** Extracted entries follows **

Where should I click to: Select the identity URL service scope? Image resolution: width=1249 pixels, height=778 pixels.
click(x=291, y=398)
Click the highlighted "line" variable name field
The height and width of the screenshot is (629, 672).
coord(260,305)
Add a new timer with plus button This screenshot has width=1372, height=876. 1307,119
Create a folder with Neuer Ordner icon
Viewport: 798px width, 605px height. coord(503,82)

** End of Extracted entries **
** Extracted entries follows **

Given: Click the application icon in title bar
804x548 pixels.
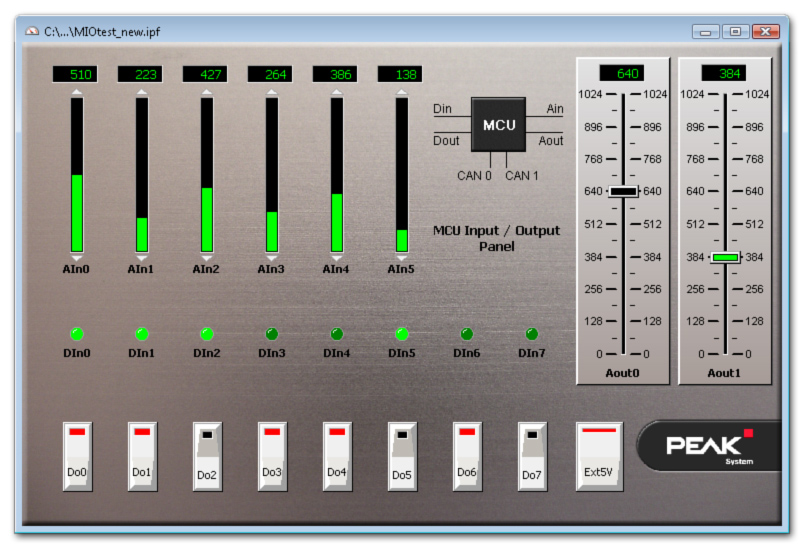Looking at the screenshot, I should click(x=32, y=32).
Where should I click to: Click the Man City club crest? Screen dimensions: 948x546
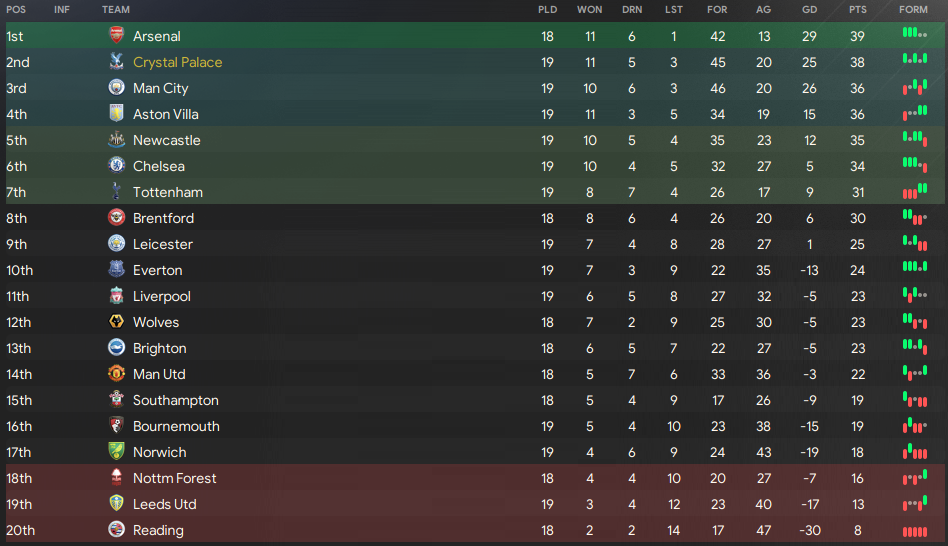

** End of Extracted entries **

__What is required__: Would you copy out, exactly and with no pictures, only the lines above from the one that contains "804x548 pixels." through the one that contains "Where should I click to: Click"?

__Result of the exercise__:
804x548 pixels.
Looking at the screenshot, I should click(x=32, y=32).
Where should I click to: Click the Man City club crest? Screen dimensions: 948x546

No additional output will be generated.